● What you have to do: Identify every line in the material that contains the word "pixels" and copy each one out, treating uppercase and lowercase as different.

● Data supplied:
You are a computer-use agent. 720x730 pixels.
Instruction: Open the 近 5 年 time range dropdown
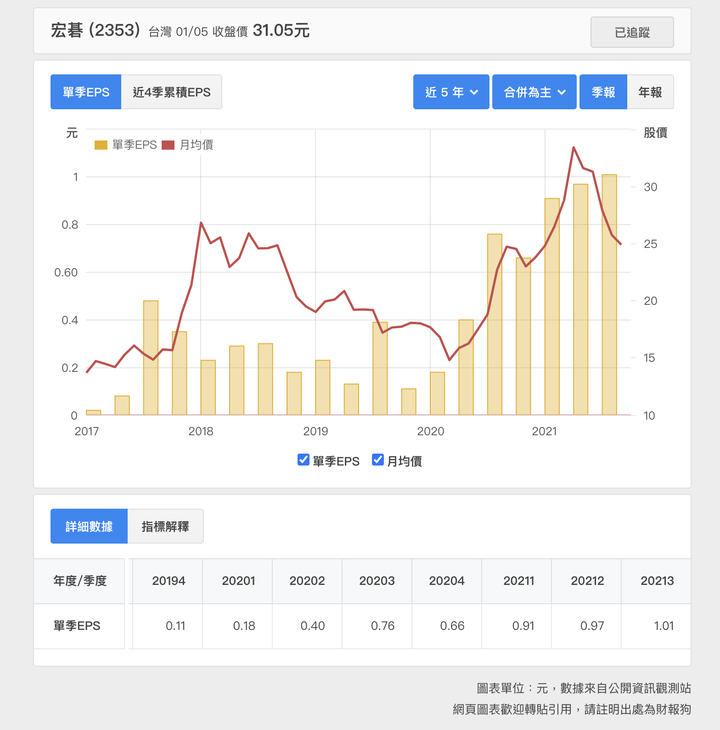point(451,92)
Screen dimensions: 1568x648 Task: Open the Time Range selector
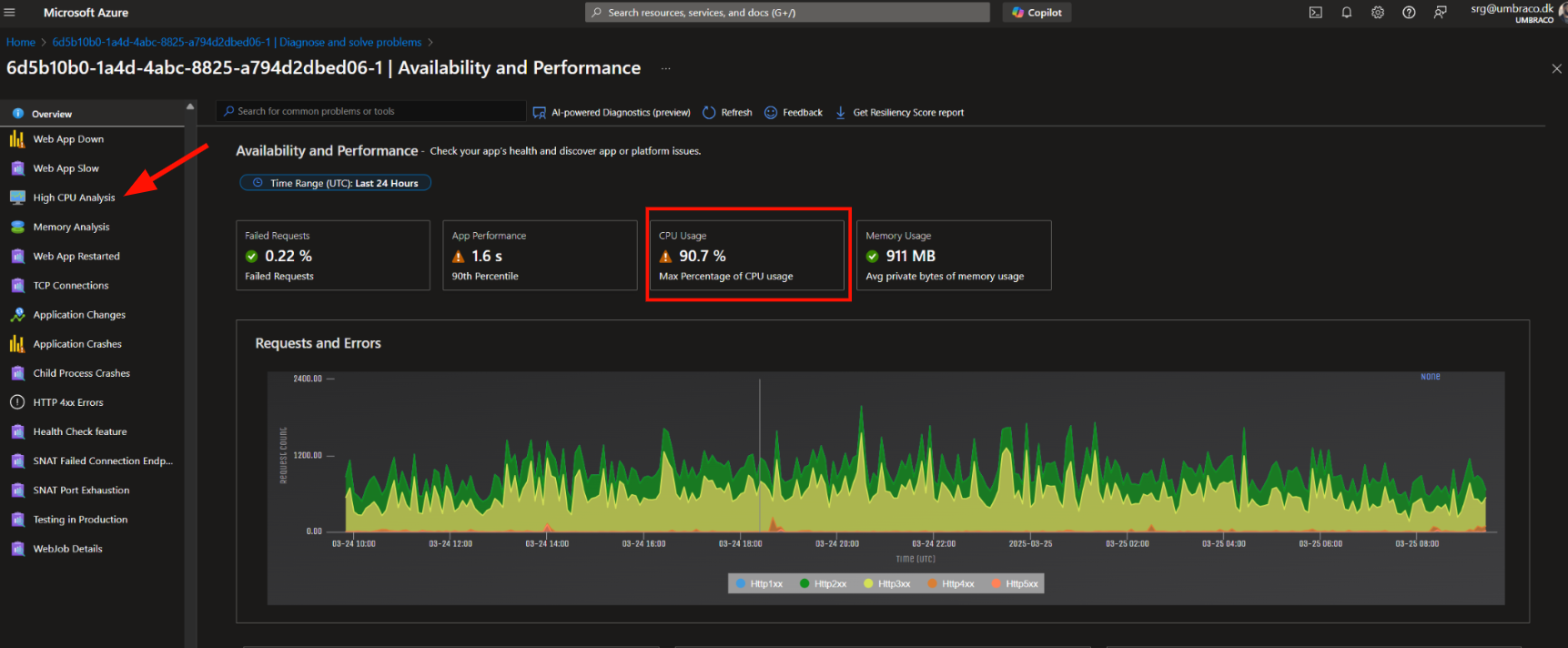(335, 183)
...
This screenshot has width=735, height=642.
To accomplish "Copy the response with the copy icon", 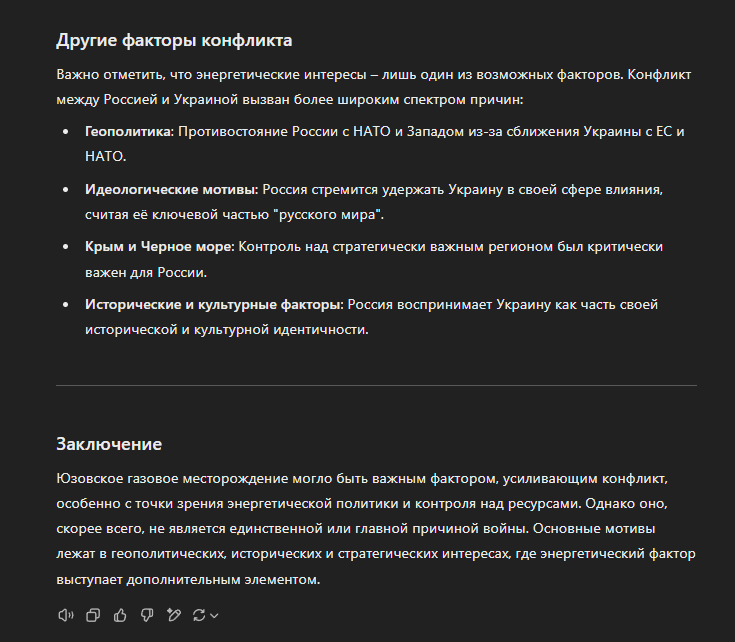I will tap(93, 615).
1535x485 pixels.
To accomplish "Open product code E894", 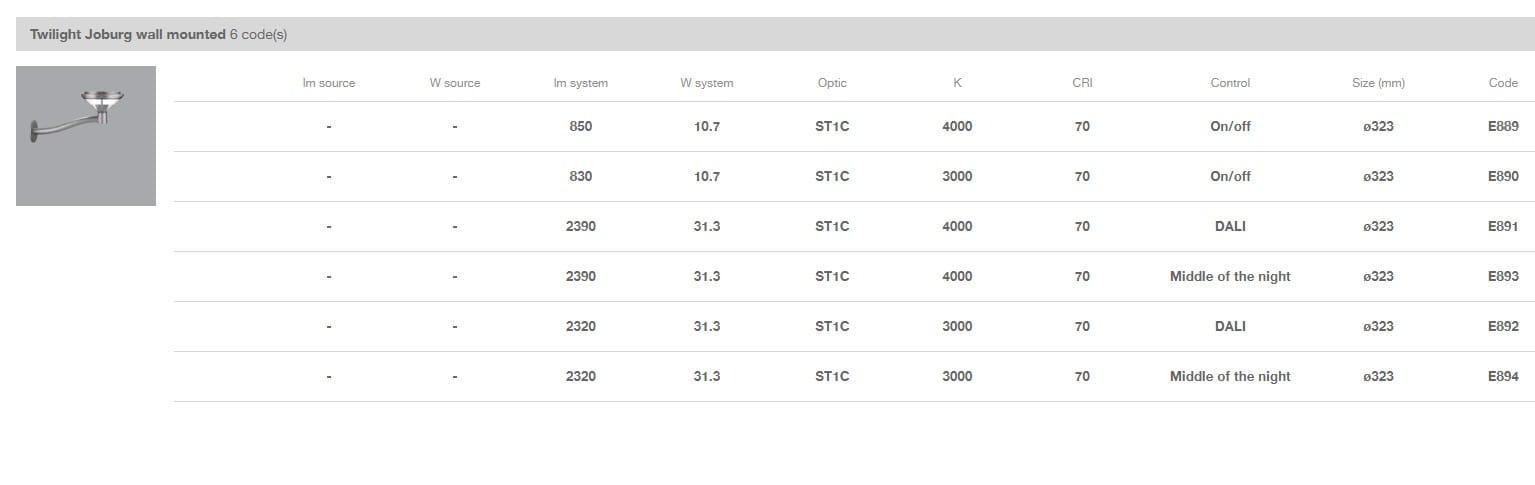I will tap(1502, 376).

● Task solution:
You are a computer-use agent. 720x730 pixels.
1535x485 pixels.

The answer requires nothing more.